» What is required
Copy out the items starting at the line containing "Select payline number 7 marker" and ending at the line containing "Image resolution: width=1334", and leave out the pictures.

# Start of Data to use

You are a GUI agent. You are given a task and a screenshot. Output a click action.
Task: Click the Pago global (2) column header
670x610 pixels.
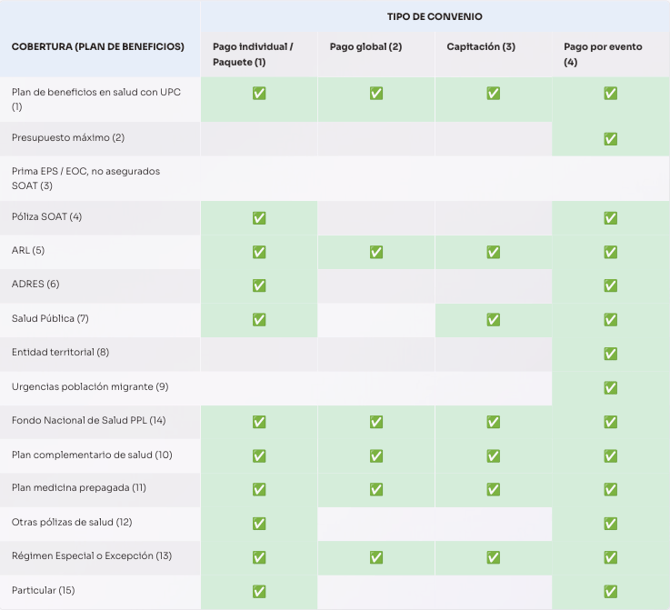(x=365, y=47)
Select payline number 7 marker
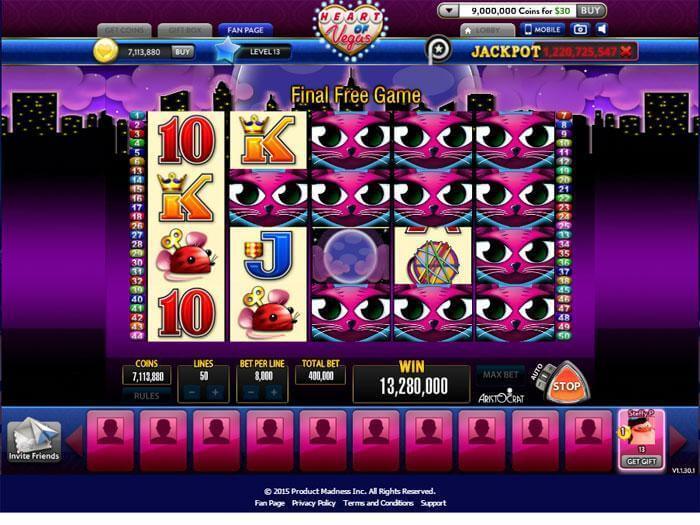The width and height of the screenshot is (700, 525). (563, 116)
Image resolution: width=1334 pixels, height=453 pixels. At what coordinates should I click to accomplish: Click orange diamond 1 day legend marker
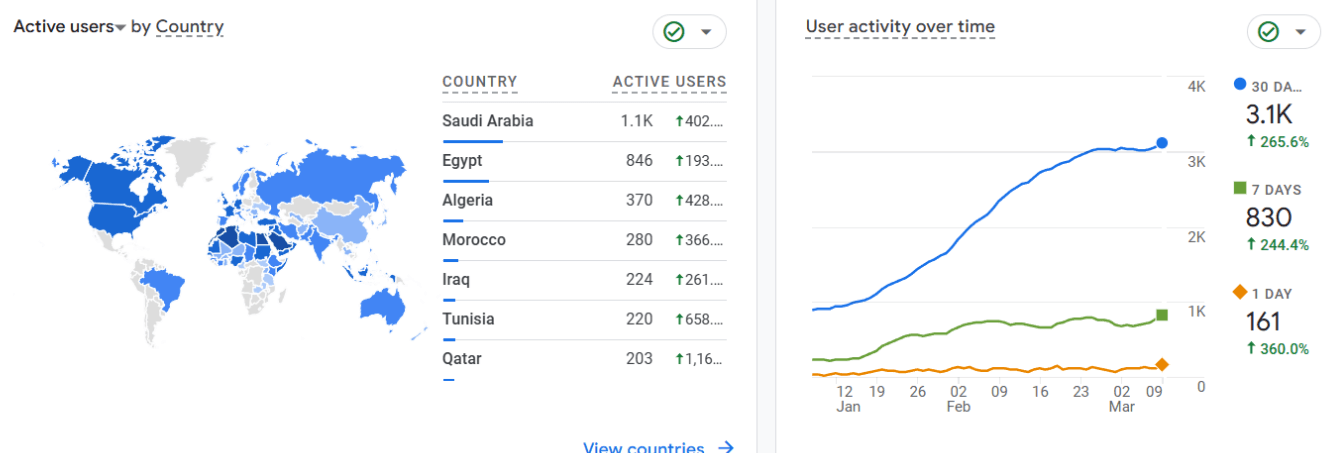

# End of Data to use
# Start of Data to use

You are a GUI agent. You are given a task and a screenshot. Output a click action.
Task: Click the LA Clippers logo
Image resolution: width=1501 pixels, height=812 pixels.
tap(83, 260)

# End of Data to use
# Start of Data to use

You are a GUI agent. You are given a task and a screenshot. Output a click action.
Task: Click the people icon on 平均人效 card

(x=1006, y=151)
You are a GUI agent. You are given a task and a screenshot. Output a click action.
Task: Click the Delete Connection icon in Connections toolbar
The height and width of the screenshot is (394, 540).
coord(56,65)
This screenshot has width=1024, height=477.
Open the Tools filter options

# End of Data to use

» Task output
Select payline number 7 marker
The width and height of the screenshot is (700, 525). (563, 116)
Image resolution: width=1334 pixels, height=453 pixels. At what coordinates should I click to accomplish: Click orange diamond 1 day legend marker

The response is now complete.